Stored entries:
• • • • • • •

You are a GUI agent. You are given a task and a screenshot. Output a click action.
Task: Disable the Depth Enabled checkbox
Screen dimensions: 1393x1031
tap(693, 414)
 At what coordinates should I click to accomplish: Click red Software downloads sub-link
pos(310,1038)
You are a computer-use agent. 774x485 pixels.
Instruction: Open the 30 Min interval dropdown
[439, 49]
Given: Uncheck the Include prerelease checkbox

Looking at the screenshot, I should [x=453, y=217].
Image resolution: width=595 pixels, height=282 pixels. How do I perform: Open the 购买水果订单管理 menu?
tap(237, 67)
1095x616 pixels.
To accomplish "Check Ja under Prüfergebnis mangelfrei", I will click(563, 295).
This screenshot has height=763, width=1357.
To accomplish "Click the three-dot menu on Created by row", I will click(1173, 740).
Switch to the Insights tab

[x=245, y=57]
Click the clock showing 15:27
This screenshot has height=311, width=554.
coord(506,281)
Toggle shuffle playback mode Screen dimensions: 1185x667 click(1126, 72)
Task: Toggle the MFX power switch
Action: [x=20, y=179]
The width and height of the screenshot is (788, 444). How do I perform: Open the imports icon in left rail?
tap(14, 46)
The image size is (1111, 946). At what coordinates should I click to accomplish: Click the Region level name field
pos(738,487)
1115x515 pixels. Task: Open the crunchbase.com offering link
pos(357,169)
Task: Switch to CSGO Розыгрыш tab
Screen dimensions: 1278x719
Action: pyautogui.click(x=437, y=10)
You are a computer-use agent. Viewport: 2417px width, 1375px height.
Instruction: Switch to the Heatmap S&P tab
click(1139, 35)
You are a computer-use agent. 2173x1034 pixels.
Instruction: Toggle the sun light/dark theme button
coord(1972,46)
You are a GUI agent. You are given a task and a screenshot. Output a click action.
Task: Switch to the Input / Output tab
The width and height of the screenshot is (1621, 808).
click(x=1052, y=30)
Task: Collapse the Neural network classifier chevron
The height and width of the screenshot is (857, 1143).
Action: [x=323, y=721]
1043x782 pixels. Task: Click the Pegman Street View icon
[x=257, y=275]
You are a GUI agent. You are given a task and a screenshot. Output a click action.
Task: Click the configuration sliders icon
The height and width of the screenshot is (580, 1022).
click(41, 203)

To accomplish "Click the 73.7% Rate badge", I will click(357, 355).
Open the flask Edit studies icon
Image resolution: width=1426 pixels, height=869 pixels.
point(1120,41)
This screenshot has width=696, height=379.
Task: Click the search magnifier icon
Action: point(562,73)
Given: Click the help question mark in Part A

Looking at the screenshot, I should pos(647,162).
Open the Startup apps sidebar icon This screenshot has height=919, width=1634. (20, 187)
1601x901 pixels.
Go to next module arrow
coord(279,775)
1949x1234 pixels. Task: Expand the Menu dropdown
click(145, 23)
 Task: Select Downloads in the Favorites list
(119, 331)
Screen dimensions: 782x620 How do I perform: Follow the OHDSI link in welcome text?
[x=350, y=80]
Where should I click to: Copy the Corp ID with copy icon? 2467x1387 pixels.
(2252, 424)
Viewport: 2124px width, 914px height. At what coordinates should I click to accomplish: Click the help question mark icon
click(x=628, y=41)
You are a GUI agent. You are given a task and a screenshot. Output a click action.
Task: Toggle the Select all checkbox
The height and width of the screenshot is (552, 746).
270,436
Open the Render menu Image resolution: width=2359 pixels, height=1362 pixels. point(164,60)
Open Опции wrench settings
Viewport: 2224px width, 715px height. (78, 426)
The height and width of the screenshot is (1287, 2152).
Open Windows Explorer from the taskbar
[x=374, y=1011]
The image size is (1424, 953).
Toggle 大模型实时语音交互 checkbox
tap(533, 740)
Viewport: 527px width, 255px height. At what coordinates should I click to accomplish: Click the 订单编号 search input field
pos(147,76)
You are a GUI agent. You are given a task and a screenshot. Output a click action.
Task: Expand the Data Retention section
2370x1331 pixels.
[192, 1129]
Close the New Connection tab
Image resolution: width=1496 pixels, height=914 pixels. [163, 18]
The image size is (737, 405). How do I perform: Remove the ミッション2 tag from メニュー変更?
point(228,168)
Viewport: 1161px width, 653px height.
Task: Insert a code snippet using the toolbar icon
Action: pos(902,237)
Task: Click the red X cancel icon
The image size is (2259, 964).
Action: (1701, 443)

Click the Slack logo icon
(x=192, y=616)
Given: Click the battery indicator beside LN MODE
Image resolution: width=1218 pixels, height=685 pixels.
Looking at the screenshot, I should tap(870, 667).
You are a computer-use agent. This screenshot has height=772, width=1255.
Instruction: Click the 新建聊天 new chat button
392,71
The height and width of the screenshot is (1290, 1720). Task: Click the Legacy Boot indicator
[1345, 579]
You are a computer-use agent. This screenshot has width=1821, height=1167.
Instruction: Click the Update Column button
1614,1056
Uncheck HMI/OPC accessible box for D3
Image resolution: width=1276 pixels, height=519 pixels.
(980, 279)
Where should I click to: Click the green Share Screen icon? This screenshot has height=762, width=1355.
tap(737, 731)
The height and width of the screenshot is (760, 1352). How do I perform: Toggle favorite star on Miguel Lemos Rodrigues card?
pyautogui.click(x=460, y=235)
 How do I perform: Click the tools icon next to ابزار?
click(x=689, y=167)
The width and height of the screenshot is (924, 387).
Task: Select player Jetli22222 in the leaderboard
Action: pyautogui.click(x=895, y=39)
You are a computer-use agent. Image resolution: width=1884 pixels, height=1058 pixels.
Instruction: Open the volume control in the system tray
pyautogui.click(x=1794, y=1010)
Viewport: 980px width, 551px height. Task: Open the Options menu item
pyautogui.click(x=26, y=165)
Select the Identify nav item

• • • • • • •

## What you will do
The lines from the one containing "You are a computer-use agent. Image" through the last line of the records are the answer; set them down exactly and add nothing.

## Exercise solution
You are a computer-use agent. Image resolution: width=1884 pixels, height=1058 pixels.
Instruction: Open the volume control in the system tray
pyautogui.click(x=1794, y=1010)
Viewport: 980px width, 551px height. Task: Open the Options menu item
pyautogui.click(x=26, y=165)
Select the Identify nav item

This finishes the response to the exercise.